Greffier lors des débats : Madame Naïma DIGINI
ARRET :
— contradictoire
— prononcé par mise à disposition de l’arrêt au greffe de la cour, après prorogation de la date du délibéré initialement fixée au 16 janvier 2025, les parties en ayant été préalablement avisées dans les conditions prévues au deuxième alinéa de l’article 450 du code de procédure civile ;
— signé par Monsieur Thomas LE MONNYER, Président de chambre, et par Madame Naïma DIGINI, Greffier.
*
* *
FAITS ET PROCÉDURE
M. [Y] [N] a été engagé à compter du 3 février 2014, en qualité d’agent de sécurité, chef d’équipe des services de sécurité incendie, suivant contrat de travail à durée indéterminée à temps complet, par la S.A.R.L. Société gardiennage d’intervention (SGI), spécialisée dans le secteur d’activité de la sécurité privée, relevant de la convention collective nationale prévention et sécurité.
Le salarié s’est trouvé en arrêt maladie du 17 décembre 2014 au 31 décembre 2017, puis du 26 juillet 2017 au 31 janvier 2018.
Par courriel du 6 février 2018, le salarié a adressé à l’employeur son titre de pension d’invalidité, notifié par la CPAM le 21 décembre 2017, indiquant son classement dans la catégorie 2, en raison d’un état d’invalidité réduisant de 2/3 au moins sa capacité de travail ou de gain.
Le 25 janvier 2019, il a saisi la formation de référé du conseil de prud’hommes de Montpellier afin qu’il soit ordonné à l’employeur d’organiser sa visite médicale de reprise, et qu’il soit condamné au paiement d’une somme de 2 000 euros à titre de provisions de dommages et intérêts au titre du préjudice subi par le retard dans l’organisation de cette visite.
Aux termes d’une visite médicale de reprise qui s’est tenue le 7 mars 2019, le salarié a été déclaré inapte au poste de chef d’équipe des services de sécurité incendie, avec dispense de l’obligation de reclassement.
Le 17 avril 2019, il été licencié pour inaptitude et impossibilité de reclassement.
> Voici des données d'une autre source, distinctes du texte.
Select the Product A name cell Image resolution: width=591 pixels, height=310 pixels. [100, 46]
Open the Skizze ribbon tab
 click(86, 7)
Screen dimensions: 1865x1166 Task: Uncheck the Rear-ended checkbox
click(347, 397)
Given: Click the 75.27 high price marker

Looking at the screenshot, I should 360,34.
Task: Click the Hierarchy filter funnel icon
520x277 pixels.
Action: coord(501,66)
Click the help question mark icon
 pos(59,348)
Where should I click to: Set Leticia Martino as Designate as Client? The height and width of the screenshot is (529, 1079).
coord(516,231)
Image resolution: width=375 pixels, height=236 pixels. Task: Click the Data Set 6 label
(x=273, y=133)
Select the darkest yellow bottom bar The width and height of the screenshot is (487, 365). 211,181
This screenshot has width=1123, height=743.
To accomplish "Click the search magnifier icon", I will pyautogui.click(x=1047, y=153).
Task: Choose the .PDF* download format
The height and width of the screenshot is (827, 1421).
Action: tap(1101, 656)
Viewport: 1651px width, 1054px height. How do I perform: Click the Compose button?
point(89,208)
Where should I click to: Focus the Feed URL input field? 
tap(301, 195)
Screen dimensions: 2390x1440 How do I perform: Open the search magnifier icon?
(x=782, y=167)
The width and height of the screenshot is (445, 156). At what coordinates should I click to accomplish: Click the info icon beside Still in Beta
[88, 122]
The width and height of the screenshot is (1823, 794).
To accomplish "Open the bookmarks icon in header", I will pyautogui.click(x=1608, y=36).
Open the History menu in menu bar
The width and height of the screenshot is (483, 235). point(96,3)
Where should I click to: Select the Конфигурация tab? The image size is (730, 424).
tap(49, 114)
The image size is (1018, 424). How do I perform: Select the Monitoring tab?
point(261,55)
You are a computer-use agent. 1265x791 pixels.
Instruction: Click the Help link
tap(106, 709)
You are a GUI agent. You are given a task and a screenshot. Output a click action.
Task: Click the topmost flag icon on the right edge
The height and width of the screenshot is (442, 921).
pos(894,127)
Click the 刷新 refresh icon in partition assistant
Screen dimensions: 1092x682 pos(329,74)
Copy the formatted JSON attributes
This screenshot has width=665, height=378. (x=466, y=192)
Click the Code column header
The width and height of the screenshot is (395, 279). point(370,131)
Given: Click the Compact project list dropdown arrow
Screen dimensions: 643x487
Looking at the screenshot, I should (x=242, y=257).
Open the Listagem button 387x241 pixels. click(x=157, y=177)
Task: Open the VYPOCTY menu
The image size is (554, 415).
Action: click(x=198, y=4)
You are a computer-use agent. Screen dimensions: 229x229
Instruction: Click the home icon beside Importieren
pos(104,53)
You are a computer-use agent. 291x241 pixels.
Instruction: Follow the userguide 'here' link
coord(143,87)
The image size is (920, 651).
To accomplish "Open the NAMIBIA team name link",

Par ordonnance du 23 mai 2019, la formation de référé du conseil de prud’hommes l’a débouté de l’intégralité de ses demandes en ces termes :
'Pris acte du fait que M. [N] a été contraint de saisir le conseil de céans pour que l’employeur organise, enfin, la visite de reprise du concluant,
Déboute M. [N] de l’intégralité de ses demandes (2 000 euros de dommages intérêts à titre provisionnel) et l’invite à mieux se pourvoir s’il le désire. »
Le 26 novembre 2019, il a saisi le conseil de prud’hommes, au fond, de demandes de rappels de salaire sur la période allant du mois de mars 2018 au mois de février 2019, de dommages et intérêts pour exécution déloyale du contrat de travail.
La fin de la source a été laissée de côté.